:: TASK TO CARRY OUT ::
Filter the records, keeping every line that has the string "Blume".

:: DATA ::
==================================================
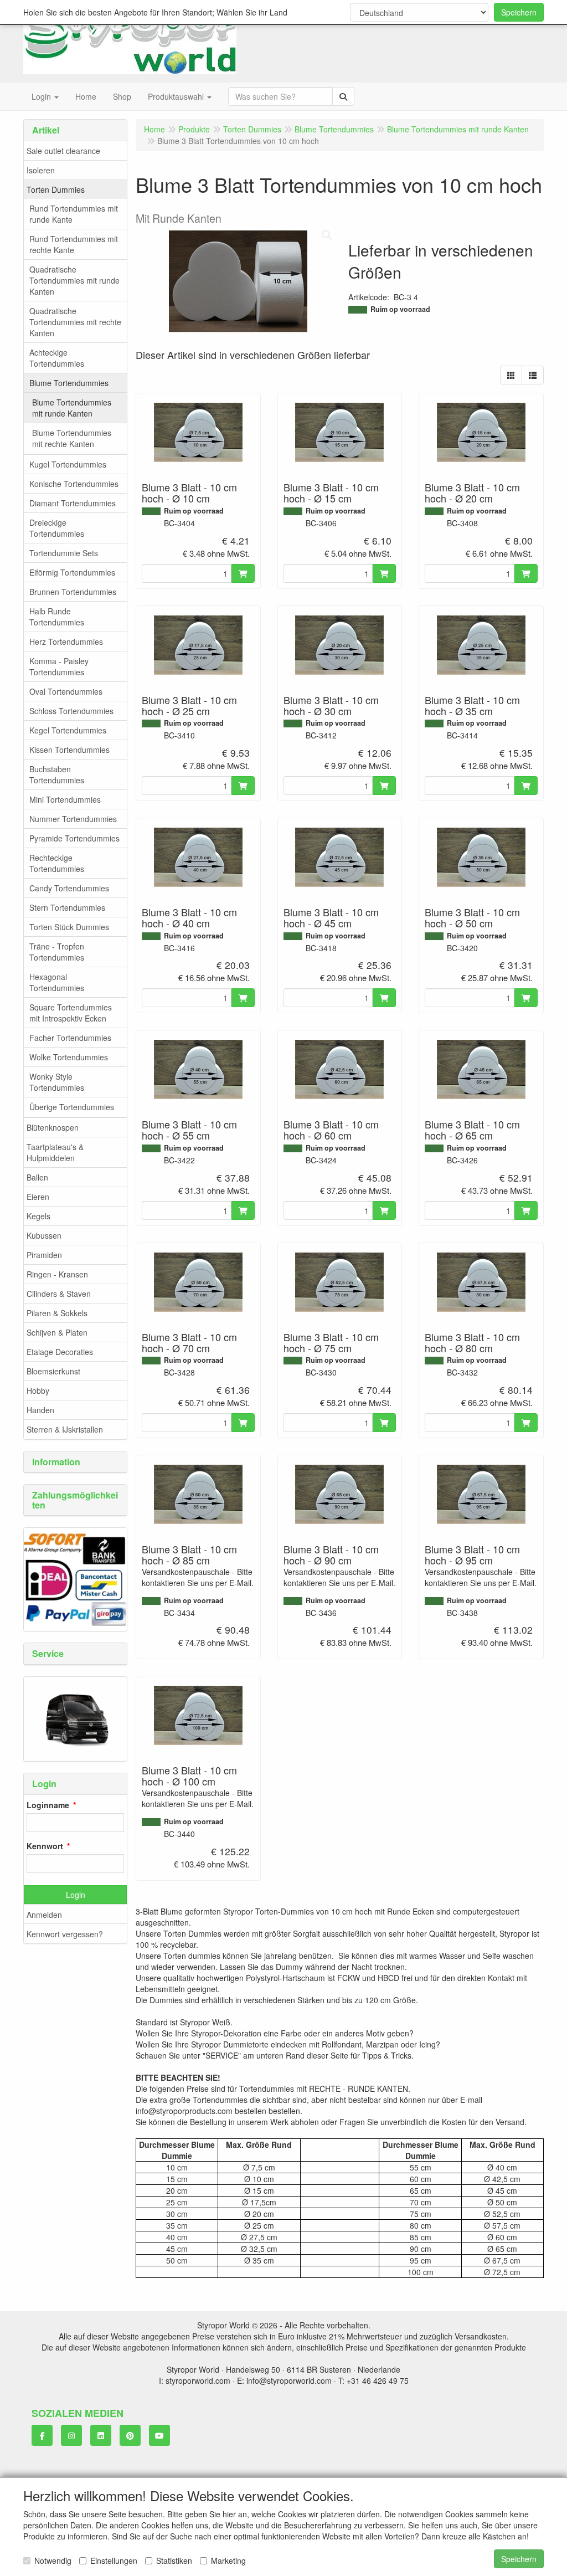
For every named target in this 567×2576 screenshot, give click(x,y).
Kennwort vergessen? (65, 1933)
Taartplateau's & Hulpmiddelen (55, 1152)
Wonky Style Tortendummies (56, 1082)
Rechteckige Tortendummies (56, 863)
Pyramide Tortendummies (74, 838)
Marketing (228, 2560)
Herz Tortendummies (66, 641)
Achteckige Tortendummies (56, 358)
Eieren (38, 1196)
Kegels (38, 1216)
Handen (40, 1409)
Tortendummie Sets (63, 552)
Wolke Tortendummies (68, 1057)
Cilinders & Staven (59, 1293)
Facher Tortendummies (70, 1037)
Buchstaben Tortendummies (56, 774)
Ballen (37, 1177)
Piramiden (44, 1254)
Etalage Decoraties (60, 1351)
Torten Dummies (56, 189)
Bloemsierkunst (53, 1371)
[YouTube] (159, 2435)
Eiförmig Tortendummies (72, 572)
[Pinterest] (130, 2435)
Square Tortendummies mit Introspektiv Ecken (70, 1013)
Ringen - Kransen (57, 1274)
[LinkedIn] (100, 2435)
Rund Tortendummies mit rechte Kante (73, 244)
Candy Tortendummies (69, 888)
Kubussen (44, 1235)
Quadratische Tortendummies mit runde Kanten (74, 280)
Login (75, 1894)
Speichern (519, 12)
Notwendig (52, 2560)
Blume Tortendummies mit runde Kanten (71, 408)
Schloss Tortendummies (71, 710)
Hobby (38, 1390)
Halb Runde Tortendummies (56, 616)
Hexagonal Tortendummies (56, 982)
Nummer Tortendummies (73, 818)
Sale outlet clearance (63, 150)
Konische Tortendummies (73, 483)
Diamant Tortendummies (72, 503)
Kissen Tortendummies (69, 749)
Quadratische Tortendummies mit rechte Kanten (75, 321)
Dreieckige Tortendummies (56, 528)
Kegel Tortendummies (67, 730)
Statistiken (174, 2560)
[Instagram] (71, 2435)
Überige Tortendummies (71, 1106)
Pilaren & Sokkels (57, 1312)
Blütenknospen (53, 1127)
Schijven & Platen (57, 1332)
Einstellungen (113, 2560)
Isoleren (41, 170)
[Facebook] (42, 2435)
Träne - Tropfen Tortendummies (56, 952)
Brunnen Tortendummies (72, 591)
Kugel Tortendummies (67, 464)
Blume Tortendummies (69, 382)
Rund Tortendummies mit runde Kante (73, 214)
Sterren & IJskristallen (65, 1429)
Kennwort (45, 1845)
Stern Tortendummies (67, 907)
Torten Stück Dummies (69, 926)
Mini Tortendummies (65, 799)
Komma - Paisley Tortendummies (59, 666)
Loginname (48, 1804)
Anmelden (44, 1914)
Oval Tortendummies (65, 691)
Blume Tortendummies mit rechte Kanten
==================================================
:: ANSWER SECTION ::
Blume Tortendummies mit runde Kanten (71, 408)
Blume Tortendummies (69, 382)
Blume Tortendummies mit rechte Kanten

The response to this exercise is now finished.